In considering the model results, it is important to note that they were based on imposed and unprecedented changes in wastewater flow and constituent loading, not actual data. As stated earlier, there are probably significant uncertainties in the impacts of extreme decreases in wastewater flow rates due to residential and commercial demand reductions in response to water shortages. For the modeled plants, for example, there have not been periods of prolonged flow reduction, much less the more complicated scenario of reduced flows accompanied by diverse domestic water conservation practices.

Overall, it is important to note that the results we obtained from modeling the conservation-derived scenarios that entail significant changes to influent flow and water quality, which are outside the calibration data range, could certainly produce errors associated with extrapolation. A concerted future effort to acquire data from treatment facilities experiencing extreme changes in flow and influent water quality would be an important contribution to the effects found in this study.

However, we suggest that the increased likelihood of water shortages from climate-driven events requiring significant reduction in water use, such as the California drought during 2013–2017 (State of California, 2014), provides a rationale for investigating the effect of such measures on wastewater collection and treatment systems, particularly with respect to nutrient treatment, which may have a particularly large impact on the quality of surface waters experiencing low flows due to drought.

Summary

Models of nutrient removal at wastewater treatment facilities experiencing significant reductions in indoor water demand, resulting in greater than 40% flow rate reduction, at a constant mass loading rate for wastewater organic, nitrogen, and phosphorus constituents resulted in higher influent and treated effluent concentrations of TAN, TIN, and nitrite, due to alkalinity limitation and low pH inhibition of nitrification. The effects were consistent for the three Colorado wastewater treatment plants with design capacities of 0.53, 1.10, and 6.13 m³/s (12, 25, and 140 mgd), designed and operated for biological nitrogen removal. At 50% flow reduction, effluent TAN increased by an average factor of five; nitrite-nitrogen by an average factor of 39; and effluent TIN and nitrate-nitrogen by an average factor of two.

For plants where alkalinity limitation is a concern, large reductions in indoor water use, such as might occur in an extreme drought, alkalinity addition to achieve pH conditions required for nitrification, and stream water quality may be necessary to comply with effluent permit limits.

The addition of caustic alkalinity (NaOH) to meet TIN limits and maintain an effluent pH value of 6.8 was modeled at the 1.1 m³/s (25 mgd) plant assuming 50% influent flow reduction. pH adjustment required 3,100 kg/d 2 N NaOH or ∼0.1 kg/m³, producing an estimated chemical cost of $1.4 million/year, or $0.14/m³ ($518/million gallons).

For two plants achieving enhanced biological phosphorus removal, higher influent TP concentrations during indoor water conservation resulted in lower effluent TP concentration.
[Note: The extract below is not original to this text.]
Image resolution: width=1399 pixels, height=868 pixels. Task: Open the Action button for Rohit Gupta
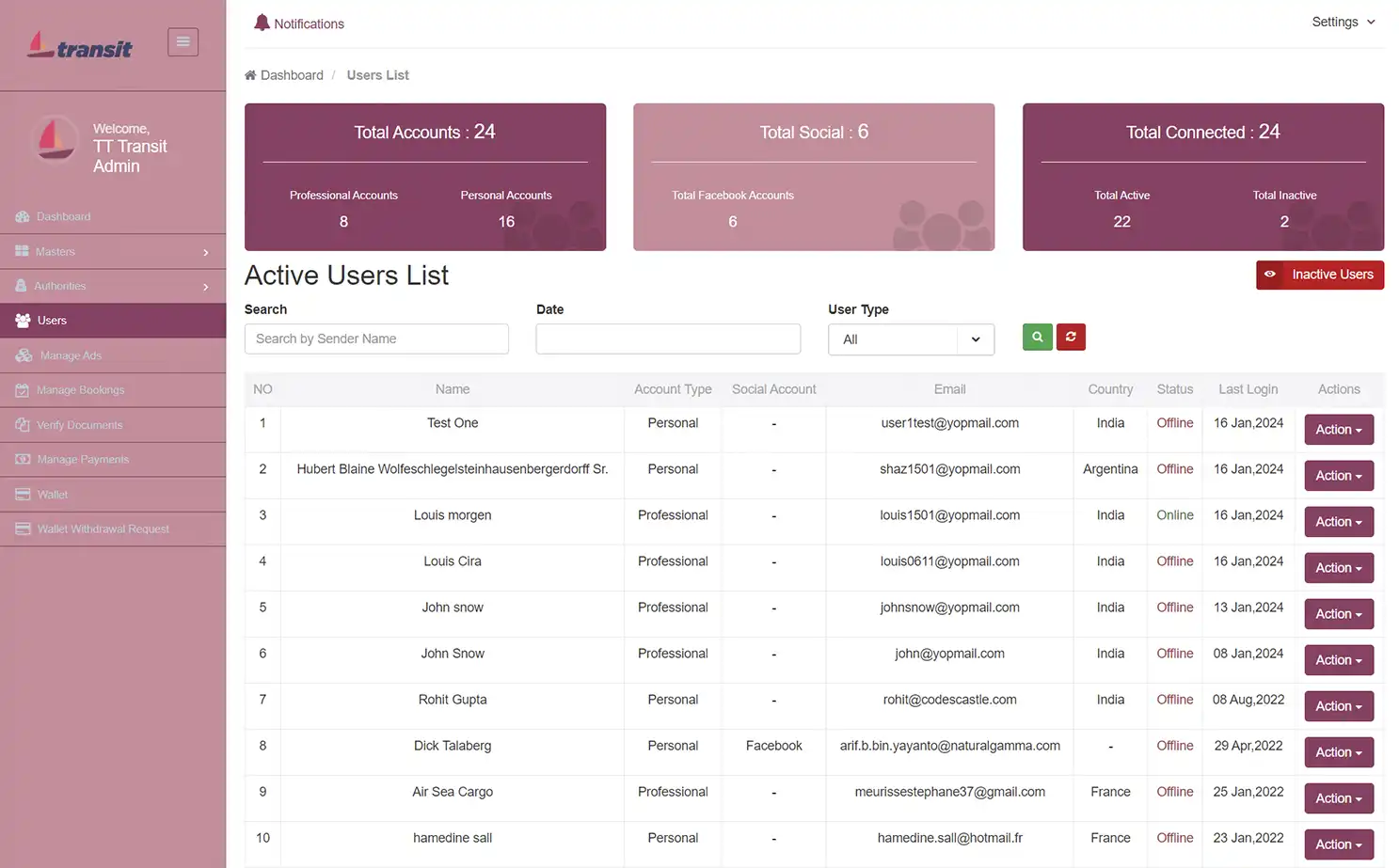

When removal occurred only by normal biomass growth, effluent TP increased proportionally to the amount of flow reduction.

Under the constant constituent mass loading conditions for COD, TSS, and TKN, the modeled impacts on solids production and airflow requirements were small—a 2.6% increase in digested cake solids production (dry weight basis) and 5.2% reduction in required airflow rate for 54% flow reduction.